Ulrich Schulte-Strathaus, newly appointed secretary-general of the Association of European Airlines (AEA), believes the role of air transport in a global economy must be better defined in order to understand whether fundamental changes should be made to make airlines less vulnerable.

He says there is no solid policy on the part air transport plays in a world where carriers are struggling to achieve profitability and attract private investors. He adds there is a need for "strategic debate" to determine the parameters on which airlines can establish a long-term financial platform. "We need to know whether we can provide sustainable services. Why are we so vulnerable? Is there an inherent deficiency or are we working with a flawed business case?", he asks.

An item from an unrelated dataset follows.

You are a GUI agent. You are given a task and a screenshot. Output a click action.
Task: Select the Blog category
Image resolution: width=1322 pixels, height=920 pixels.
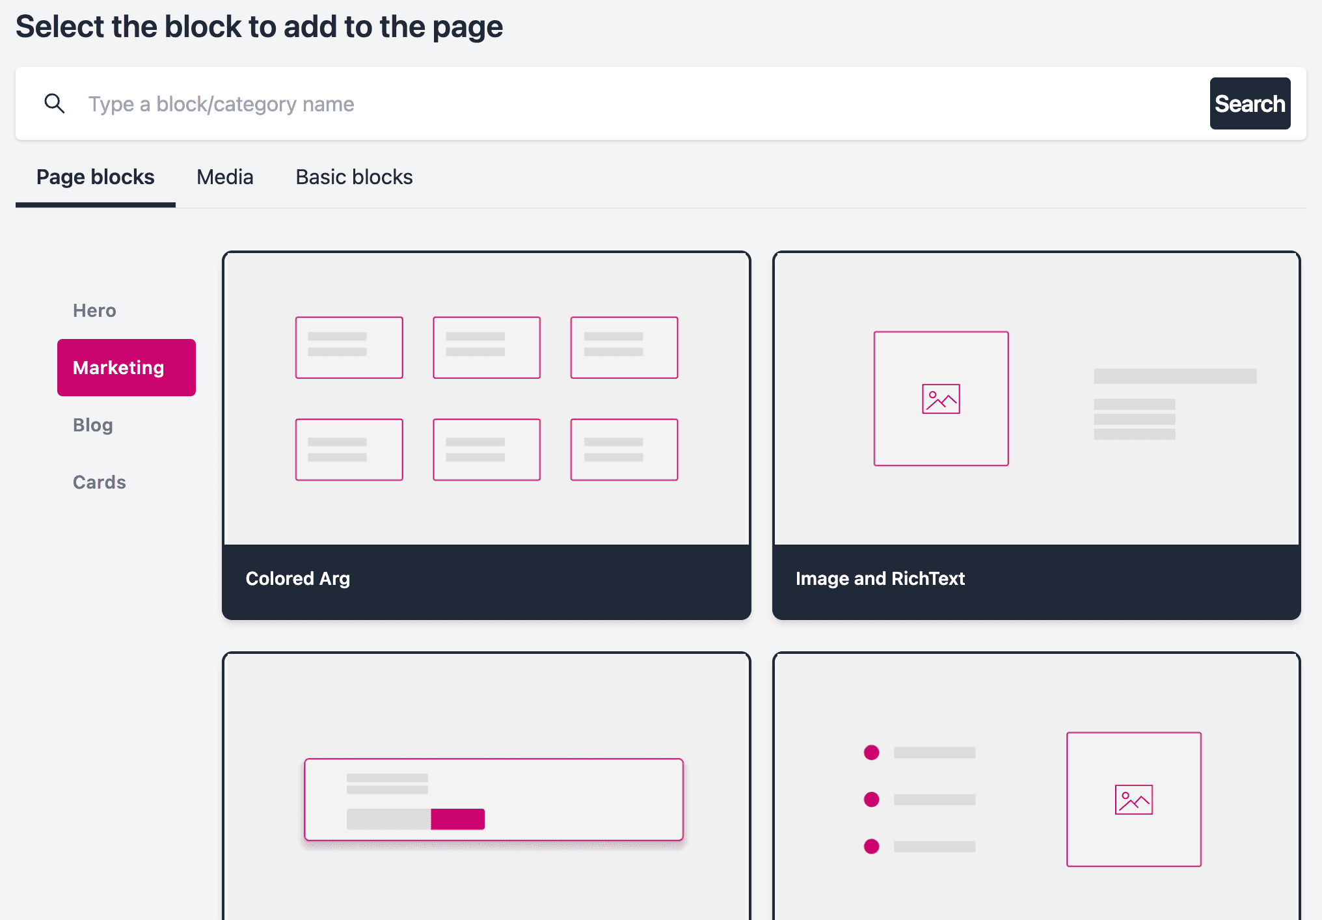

Schulte-Strathaus, who spent the past decade as Lufthansa Group vice-president for government affairs and was closely involved with the airline's privatisation, took over from long-standing AEA chief Karl-Heinz Neumeister on 1 September.

He says the events of last September and the proliferation of low-fare carriers have shown how the market can alter substantially and that established airlines need to find ways of absorbing such changes.

Schulte-Strathaus says the emergence of budget airlines raises basic economic questions such as the need for infrastructure, which "is a key driving force for growth", he says. But while established carriers accept they will pay for services via a contract with an airport, low-fare carriers do not necessarily agree - especially given that they may not require the same service levels. There is an argument that suggests local communities benefiting from new airline connections should contribute to the costs.

Schulte-Strathaus says he will continue to press for reduced delays and the implementation of more efficient air traffic control arrangements in Europe - contentious issues within the association.

But he adds there is a need for better communication between the AEA and its members as well as the association and regulatory bodies at national and European Union level. "The association will have far more lobbying to do," he says.

AEA represents the interests of 30 major European airlines after the accession of two new carriers - Polish national airline LOT and Sabena successor SN Brussels Airlines.